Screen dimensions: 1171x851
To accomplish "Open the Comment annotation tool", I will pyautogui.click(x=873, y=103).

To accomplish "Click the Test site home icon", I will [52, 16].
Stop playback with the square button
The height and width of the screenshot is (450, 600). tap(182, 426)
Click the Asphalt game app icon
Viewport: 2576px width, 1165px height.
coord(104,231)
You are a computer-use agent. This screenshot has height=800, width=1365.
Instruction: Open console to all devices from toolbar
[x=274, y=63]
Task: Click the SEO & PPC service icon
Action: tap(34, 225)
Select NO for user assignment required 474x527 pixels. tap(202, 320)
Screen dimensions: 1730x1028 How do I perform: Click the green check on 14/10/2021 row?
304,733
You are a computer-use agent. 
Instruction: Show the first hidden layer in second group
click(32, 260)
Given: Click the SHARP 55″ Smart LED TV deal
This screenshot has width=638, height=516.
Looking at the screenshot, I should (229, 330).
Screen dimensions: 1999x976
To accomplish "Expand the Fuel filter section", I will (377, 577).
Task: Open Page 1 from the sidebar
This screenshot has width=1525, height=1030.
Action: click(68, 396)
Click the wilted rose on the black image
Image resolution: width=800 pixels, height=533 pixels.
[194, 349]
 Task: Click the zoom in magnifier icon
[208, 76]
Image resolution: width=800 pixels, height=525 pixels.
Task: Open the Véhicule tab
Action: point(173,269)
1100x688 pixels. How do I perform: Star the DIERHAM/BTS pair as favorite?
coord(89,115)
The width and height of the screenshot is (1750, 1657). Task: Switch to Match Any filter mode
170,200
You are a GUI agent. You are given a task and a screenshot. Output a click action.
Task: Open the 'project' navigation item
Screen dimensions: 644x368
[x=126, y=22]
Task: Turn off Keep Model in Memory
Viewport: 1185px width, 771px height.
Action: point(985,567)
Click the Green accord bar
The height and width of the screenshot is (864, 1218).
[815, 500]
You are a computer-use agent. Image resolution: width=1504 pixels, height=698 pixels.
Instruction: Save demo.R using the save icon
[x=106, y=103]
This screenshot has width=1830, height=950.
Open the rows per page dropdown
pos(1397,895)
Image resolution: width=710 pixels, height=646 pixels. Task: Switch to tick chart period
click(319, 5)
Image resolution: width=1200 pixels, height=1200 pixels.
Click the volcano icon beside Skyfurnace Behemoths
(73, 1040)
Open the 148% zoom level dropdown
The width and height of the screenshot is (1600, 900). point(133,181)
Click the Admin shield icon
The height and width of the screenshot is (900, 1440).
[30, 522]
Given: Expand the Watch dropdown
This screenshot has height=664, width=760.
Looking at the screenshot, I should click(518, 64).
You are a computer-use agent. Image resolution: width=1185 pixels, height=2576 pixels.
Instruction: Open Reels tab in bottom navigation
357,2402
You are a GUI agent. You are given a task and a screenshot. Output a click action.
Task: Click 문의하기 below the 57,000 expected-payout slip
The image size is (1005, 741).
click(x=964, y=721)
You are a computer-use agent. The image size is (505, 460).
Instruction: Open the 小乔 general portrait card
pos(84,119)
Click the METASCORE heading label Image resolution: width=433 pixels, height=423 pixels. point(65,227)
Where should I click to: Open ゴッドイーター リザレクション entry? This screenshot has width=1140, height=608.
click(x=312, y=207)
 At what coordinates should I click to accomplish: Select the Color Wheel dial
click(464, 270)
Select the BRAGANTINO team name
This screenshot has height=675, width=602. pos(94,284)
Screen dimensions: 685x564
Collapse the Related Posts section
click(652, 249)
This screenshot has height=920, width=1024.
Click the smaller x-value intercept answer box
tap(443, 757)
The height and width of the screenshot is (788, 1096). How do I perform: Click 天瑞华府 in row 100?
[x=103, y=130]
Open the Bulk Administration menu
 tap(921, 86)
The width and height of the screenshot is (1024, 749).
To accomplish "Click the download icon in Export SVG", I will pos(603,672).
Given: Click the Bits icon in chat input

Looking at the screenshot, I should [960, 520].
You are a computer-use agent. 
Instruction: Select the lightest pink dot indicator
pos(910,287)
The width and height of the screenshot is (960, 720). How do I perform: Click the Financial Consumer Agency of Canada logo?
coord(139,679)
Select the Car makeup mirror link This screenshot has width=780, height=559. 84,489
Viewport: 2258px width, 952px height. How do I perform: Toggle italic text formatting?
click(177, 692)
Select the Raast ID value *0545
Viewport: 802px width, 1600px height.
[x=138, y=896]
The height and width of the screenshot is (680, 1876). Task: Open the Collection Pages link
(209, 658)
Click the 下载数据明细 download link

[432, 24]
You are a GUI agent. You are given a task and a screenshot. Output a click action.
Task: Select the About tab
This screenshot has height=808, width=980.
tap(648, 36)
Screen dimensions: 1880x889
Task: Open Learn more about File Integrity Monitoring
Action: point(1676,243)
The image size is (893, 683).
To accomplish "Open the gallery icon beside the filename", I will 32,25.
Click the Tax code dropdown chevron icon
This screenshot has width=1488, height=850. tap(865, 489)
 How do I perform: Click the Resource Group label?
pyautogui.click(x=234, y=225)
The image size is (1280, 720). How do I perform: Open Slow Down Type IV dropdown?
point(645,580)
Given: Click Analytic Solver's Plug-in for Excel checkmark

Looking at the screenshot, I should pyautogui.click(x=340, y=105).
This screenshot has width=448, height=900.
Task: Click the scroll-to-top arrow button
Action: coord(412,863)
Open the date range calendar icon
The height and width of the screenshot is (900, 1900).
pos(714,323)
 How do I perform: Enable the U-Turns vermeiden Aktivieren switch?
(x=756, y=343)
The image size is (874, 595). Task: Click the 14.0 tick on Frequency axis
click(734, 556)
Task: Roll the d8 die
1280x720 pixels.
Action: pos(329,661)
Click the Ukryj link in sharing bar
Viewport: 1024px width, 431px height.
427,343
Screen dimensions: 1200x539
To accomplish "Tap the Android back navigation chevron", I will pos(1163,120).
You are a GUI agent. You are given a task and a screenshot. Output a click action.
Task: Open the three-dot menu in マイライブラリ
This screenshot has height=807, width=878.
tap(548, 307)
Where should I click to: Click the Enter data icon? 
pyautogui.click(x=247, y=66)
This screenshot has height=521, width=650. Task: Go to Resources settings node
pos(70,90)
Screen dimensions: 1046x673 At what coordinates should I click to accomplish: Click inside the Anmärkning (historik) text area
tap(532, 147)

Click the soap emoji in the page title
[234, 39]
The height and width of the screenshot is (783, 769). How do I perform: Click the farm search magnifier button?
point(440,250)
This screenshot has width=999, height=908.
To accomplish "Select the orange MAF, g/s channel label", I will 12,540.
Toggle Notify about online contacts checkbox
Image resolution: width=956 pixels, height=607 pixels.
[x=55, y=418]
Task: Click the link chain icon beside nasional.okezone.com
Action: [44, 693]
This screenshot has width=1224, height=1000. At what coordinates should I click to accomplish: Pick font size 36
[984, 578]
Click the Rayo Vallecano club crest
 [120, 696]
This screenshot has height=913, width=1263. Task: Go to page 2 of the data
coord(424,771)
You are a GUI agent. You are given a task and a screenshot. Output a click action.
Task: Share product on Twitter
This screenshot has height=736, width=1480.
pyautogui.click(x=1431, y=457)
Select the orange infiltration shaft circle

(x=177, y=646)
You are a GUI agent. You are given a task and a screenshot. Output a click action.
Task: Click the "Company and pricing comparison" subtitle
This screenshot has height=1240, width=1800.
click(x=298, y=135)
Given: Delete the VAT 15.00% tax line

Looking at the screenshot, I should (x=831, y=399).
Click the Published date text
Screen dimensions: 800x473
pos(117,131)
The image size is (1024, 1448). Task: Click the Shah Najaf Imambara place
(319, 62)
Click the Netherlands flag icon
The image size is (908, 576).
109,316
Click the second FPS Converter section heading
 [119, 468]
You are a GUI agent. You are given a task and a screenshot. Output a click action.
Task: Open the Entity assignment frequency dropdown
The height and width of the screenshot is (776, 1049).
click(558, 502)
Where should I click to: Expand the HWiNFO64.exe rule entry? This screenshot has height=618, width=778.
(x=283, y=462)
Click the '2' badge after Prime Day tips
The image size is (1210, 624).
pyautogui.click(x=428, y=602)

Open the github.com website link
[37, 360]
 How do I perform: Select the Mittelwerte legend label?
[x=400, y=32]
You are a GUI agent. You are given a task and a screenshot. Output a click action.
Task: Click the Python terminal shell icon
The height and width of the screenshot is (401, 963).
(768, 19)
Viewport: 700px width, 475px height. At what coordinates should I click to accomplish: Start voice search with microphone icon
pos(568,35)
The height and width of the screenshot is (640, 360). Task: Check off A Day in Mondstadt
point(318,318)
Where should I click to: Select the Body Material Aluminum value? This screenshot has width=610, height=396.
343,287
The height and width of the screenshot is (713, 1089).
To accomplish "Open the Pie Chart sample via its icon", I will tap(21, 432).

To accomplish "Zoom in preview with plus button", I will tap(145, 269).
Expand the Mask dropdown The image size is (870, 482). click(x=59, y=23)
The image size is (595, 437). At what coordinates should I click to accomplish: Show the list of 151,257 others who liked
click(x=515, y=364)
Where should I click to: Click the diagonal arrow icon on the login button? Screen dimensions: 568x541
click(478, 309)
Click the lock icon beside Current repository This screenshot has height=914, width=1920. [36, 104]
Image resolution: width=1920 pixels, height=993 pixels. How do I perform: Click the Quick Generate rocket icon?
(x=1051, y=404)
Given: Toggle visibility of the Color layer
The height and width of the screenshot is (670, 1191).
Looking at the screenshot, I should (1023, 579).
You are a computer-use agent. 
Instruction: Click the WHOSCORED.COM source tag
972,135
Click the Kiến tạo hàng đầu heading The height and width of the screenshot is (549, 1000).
• • • • •
Goal of the exercise >>
Pull every line containing "assignment" from the data.

Written answer >>
Select NO for user assignment required 474x527 pixels. tap(202, 320)
Task: Open the Entity assignment frequency dropdown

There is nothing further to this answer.